The answer is every line of the records that holds the word "home", copied in full.

# # # #

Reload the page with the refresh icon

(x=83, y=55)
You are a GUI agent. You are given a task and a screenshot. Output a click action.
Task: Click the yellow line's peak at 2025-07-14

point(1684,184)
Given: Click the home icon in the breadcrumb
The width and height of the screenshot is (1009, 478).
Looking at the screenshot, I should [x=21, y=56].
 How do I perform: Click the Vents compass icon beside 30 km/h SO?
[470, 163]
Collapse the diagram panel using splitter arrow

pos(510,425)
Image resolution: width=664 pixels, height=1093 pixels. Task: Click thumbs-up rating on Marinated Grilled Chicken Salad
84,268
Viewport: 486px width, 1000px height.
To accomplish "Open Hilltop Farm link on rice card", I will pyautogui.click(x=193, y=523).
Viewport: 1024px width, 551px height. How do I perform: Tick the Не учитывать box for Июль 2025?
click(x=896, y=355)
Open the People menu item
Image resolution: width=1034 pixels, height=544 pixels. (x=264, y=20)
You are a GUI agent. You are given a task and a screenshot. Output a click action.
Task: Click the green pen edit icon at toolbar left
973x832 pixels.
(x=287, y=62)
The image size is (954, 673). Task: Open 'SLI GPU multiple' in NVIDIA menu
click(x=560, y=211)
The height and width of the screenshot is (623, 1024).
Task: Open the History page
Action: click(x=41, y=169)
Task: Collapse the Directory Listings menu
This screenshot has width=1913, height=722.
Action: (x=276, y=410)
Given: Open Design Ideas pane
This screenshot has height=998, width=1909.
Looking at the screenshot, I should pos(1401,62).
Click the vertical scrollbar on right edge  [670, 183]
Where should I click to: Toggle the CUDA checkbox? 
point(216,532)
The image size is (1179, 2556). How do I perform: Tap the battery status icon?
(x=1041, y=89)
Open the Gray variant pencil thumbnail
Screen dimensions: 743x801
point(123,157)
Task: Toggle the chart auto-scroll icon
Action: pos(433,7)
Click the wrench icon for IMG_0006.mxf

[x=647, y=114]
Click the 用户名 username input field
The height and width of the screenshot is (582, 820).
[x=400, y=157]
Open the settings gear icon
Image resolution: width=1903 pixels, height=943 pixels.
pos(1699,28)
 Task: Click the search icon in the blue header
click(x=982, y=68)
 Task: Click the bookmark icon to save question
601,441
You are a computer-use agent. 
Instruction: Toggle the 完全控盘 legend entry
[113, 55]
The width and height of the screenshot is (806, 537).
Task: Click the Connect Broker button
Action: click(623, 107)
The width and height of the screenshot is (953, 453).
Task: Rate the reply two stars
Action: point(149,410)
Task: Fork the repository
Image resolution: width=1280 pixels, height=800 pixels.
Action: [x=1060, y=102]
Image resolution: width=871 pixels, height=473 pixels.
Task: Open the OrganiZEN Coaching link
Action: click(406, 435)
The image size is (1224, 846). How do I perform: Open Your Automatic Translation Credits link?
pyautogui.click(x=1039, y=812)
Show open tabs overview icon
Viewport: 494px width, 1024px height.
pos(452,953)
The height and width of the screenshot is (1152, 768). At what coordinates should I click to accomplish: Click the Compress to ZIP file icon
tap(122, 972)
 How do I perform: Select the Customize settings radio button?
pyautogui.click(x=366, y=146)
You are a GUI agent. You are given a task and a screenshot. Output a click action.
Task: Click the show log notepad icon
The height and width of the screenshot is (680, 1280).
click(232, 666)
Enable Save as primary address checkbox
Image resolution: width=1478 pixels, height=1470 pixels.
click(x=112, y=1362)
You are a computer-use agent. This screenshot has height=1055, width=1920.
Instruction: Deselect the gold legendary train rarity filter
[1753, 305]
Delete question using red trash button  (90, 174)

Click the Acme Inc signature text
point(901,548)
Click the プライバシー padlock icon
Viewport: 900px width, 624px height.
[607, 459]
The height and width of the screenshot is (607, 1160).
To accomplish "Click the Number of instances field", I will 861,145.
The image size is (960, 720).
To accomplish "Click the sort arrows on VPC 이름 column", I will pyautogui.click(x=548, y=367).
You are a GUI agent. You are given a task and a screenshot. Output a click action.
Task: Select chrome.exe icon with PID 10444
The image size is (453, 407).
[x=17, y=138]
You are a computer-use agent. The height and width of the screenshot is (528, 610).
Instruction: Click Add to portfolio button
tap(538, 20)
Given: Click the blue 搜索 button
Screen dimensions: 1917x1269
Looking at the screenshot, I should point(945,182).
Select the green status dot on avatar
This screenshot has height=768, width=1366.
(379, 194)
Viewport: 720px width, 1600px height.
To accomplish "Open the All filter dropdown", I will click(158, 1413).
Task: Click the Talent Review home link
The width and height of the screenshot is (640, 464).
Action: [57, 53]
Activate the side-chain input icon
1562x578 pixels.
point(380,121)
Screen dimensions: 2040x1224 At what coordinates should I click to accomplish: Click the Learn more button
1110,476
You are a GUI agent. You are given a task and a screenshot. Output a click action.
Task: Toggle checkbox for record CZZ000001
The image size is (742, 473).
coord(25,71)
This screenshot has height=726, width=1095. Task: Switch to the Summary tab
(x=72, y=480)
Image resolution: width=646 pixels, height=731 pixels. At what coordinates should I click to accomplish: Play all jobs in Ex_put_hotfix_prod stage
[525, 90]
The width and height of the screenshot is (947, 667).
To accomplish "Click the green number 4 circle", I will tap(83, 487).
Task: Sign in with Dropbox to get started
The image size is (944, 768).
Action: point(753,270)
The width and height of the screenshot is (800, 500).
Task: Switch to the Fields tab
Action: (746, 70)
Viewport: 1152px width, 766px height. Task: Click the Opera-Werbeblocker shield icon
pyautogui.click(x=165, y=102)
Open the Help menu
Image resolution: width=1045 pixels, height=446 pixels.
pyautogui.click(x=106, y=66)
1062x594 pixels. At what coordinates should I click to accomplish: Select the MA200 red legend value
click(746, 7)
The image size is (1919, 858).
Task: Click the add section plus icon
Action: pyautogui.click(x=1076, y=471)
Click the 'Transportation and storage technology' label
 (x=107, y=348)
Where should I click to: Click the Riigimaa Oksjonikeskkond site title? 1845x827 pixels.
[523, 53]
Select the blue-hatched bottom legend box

# # # #

SOLVED PROBLEM:
Given: Click the home icon in the breadcrumb
Task: Click the Talent Review home link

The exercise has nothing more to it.